Rewrite the entries below, switching every "Instruction" to "Goal" and leaving the rest unchanged.

★ ★ ★ ★ ★

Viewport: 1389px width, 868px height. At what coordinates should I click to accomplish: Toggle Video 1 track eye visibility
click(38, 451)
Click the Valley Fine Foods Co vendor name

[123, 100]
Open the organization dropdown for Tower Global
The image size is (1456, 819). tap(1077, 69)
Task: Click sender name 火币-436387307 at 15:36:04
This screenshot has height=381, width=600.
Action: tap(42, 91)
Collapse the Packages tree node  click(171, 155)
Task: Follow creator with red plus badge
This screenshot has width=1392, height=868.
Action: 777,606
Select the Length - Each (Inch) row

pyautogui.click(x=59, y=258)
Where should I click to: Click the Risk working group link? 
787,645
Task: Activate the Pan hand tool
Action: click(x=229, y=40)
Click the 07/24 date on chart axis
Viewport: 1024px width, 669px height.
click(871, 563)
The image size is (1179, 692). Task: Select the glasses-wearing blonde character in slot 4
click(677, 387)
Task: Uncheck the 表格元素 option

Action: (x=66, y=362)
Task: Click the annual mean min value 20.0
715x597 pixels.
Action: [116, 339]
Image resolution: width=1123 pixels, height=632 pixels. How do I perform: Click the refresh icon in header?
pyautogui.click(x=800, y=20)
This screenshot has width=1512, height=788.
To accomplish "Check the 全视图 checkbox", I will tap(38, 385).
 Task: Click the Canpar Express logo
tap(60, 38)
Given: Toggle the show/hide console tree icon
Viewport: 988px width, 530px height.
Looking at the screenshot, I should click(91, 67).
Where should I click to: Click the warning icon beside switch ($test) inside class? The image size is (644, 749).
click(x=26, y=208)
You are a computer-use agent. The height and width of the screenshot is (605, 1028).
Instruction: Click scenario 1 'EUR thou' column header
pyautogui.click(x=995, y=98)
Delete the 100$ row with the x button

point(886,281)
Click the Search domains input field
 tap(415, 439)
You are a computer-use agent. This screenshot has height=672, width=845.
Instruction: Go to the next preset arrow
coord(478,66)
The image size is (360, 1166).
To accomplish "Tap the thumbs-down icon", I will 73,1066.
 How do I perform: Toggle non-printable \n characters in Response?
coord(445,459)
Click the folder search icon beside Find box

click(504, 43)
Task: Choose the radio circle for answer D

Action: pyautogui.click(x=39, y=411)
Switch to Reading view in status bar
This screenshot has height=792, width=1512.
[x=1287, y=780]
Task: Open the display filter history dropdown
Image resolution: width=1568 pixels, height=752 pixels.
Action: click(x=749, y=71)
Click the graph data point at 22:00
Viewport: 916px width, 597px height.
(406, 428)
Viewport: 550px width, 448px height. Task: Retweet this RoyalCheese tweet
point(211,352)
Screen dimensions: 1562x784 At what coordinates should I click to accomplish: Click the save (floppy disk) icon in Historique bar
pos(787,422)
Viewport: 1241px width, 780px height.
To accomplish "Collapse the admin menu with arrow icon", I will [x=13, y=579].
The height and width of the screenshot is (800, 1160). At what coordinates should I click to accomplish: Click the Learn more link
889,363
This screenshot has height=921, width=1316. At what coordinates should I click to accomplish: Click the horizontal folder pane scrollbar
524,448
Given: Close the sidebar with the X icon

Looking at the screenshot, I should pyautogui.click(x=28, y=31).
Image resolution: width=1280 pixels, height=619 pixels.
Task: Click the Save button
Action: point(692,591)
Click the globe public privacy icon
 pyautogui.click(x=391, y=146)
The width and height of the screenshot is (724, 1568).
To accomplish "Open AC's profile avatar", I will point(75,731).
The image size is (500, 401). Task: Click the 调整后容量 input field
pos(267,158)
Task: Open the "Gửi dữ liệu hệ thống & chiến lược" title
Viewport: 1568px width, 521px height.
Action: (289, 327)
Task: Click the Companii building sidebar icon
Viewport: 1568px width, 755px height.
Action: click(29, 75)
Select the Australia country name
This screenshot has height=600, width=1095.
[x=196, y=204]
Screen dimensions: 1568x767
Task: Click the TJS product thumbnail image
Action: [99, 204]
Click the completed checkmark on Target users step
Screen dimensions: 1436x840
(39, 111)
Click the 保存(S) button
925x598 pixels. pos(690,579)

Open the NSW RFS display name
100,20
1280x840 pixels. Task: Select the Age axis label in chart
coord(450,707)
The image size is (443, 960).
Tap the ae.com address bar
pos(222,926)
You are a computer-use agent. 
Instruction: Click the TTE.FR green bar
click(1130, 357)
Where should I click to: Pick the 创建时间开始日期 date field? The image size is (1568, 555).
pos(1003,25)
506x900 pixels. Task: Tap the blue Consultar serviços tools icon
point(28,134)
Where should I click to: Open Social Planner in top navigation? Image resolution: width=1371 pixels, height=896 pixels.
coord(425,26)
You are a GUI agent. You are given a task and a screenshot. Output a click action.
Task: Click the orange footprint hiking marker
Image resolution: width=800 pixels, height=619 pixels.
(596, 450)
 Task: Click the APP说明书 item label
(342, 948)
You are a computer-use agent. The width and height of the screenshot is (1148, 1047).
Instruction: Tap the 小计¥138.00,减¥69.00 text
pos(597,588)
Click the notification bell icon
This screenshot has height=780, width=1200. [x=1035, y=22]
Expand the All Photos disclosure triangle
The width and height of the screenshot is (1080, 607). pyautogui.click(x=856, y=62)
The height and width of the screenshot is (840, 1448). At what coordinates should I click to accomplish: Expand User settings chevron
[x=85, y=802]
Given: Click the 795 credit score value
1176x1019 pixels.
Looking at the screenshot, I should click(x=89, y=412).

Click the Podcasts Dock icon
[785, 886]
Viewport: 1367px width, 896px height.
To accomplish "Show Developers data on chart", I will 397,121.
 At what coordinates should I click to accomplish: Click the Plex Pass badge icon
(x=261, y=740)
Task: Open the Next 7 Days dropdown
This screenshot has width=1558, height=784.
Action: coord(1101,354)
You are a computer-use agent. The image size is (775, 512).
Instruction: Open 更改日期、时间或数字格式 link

★ ★ ★ ★ ★

▶ Right answer:
Viewport: 1389px width, 868px height. At what coordinates should I click to accomplish: Toggle Video 1 track eye visibility
click(38, 451)
Click the Valley Fine Foods Co vendor name

[123, 100]
Open the organization dropdown for Tower Global
The image size is (1456, 819). tap(1077, 69)
Task: Click sender name 火币-436387307 at 15:36:04
This screenshot has height=381, width=600.
Action: tap(42, 91)
Collapse the Packages tree node  click(171, 155)
Task: Follow creator with red plus badge
This screenshot has width=1392, height=868.
Action: 777,606
Select the Length - Each (Inch) row

pyautogui.click(x=59, y=258)
Where should I click to: Click the Risk working group link? 
787,645
Task: Activate the Pan hand tool
Action: click(x=229, y=40)
Click the 07/24 date on chart axis
Viewport: 1024px width, 669px height.
click(871, 563)
The image size is (1179, 692). Task: Select the glasses-wearing blonde character in slot 4
click(677, 387)
Task: Uncheck the 表格元素 option

Action: (x=66, y=362)
Task: Click the annual mean min value 20.0
715x597 pixels.
Action: [116, 339]
Image resolution: width=1123 pixels, height=632 pixels. How do I perform: Click the refresh icon in header?
pyautogui.click(x=800, y=20)
This screenshot has width=1512, height=788.
To accomplish "Check the 全视图 checkbox", I will tap(38, 385).
 Task: Click the Canpar Express logo
tap(60, 38)
Given: Toggle the show/hide console tree icon
Viewport: 988px width, 530px height.
Looking at the screenshot, I should click(91, 67).
Where should I click to: Click the warning icon beside switch ($test) inside class? The image size is (644, 749).
click(x=26, y=208)
You are a computer-use agent. The height and width of the screenshot is (605, 1028).
Goal: Click scenario 1 'EUR thou' column header
pyautogui.click(x=995, y=98)
Delete the 100$ row with the x button

point(886,281)
Click the Search domains input field
 tap(415, 439)
You are a computer-use agent. This screenshot has height=672, width=845.
Goal: Go to the next preset arrow
coord(478,66)
The image size is (360, 1166).
To accomplish "Tap the thumbs-down icon", I will 73,1066.
 How do I perform: Toggle non-printable \n characters in Response?
coord(445,459)
Click the folder search icon beside Find box

click(504, 43)
Task: Choose the radio circle for answer D

Action: pyautogui.click(x=39, y=411)
Switch to Reading view in status bar
This screenshot has height=792, width=1512.
[x=1287, y=780]
Task: Open the display filter history dropdown
Image resolution: width=1568 pixels, height=752 pixels.
Action: click(x=749, y=71)
Click the graph data point at 22:00
Viewport: 916px width, 597px height.
(406, 428)
Viewport: 550px width, 448px height. Task: Retweet this RoyalCheese tweet
point(211,352)
Screen dimensions: 1562x784 At what coordinates should I click to accomplish: Click the save (floppy disk) icon in Historique bar
pos(787,422)
Viewport: 1241px width, 780px height.
To accomplish "Collapse the admin menu with arrow icon", I will [x=13, y=579].
The height and width of the screenshot is (800, 1160). At what coordinates should I click to accomplish: Click the Learn more link
889,363
This screenshot has height=921, width=1316. At what coordinates should I click to accomplish: Click the horizontal folder pane scrollbar
524,448
Given: Close the sidebar with the X icon

Looking at the screenshot, I should pyautogui.click(x=28, y=31).
Image resolution: width=1280 pixels, height=619 pixels.
Task: Click the Save button
Action: point(692,591)
Click the globe public privacy icon
 pyautogui.click(x=391, y=146)
The width and height of the screenshot is (724, 1568).
To accomplish "Open AC's profile avatar", I will point(75,731).
The image size is (500, 401). Task: Click the 调整后容量 input field
pos(267,158)
Task: Open the "Gửi dữ liệu hệ thống & chiến lược" title
Viewport: 1568px width, 521px height.
Action: (289, 327)
Task: Click the Companii building sidebar icon
Viewport: 1568px width, 755px height.
Action: click(29, 75)
Select the Australia country name
This screenshot has height=600, width=1095.
[x=196, y=204]
Screen dimensions: 1568x767
Task: Click the TJS product thumbnail image
Action: [99, 204]
Click the completed checkmark on Target users step
Screen dimensions: 1436x840
(39, 111)
Click the 保存(S) button
925x598 pixels. pos(690,579)

Open the NSW RFS display name
100,20
1280x840 pixels. Task: Select the Age axis label in chart
coord(450,707)
The image size is (443, 960).
Tap the ae.com address bar
pos(222,926)
You are a computer-use agent. 
Goal: Click the TTE.FR green bar
click(1130, 357)
Where should I click to: Pick the 创建时间开始日期 date field? The image size is (1568, 555).
pos(1003,25)
506x900 pixels. Task: Tap the blue Consultar serviços tools icon
point(28,134)
Where should I click to: Open Social Planner in top navigation? Image resolution: width=1371 pixels, height=896 pixels.
coord(425,26)
You are a GUI agent. You are given a task and a screenshot. Output a click action.
Task: Click the orange footprint hiking marker
Image resolution: width=800 pixels, height=619 pixels.
(596, 450)
 Task: Click the APP说明书 item label
(342, 948)
You are a computer-use agent. The width and height of the screenshot is (1148, 1047).
Goal: Tap the 小计¥138.00,减¥69.00 text
pos(597,588)
Click the notification bell icon
This screenshot has height=780, width=1200. [x=1035, y=22]
Expand the All Photos disclosure triangle
The width and height of the screenshot is (1080, 607). pyautogui.click(x=856, y=62)
The height and width of the screenshot is (840, 1448). At what coordinates should I click to accomplish: Expand User settings chevron
[x=85, y=802]
Given: Click the 795 credit score value
1176x1019 pixels.
Looking at the screenshot, I should click(x=89, y=412).

Click the Podcasts Dock icon
[785, 886]
Viewport: 1367px width, 896px height.
To accomplish "Show Developers data on chart", I will 397,121.
 At what coordinates should I click to accomplish: Click the Plex Pass badge icon
(x=261, y=740)
Task: Open the Next 7 Days dropdown
This screenshot has width=1558, height=784.
Action: coord(1101,354)
You are a computer-use agent. The image size is (775, 512).
Goal: Open 更改日期、时间或数字格式 link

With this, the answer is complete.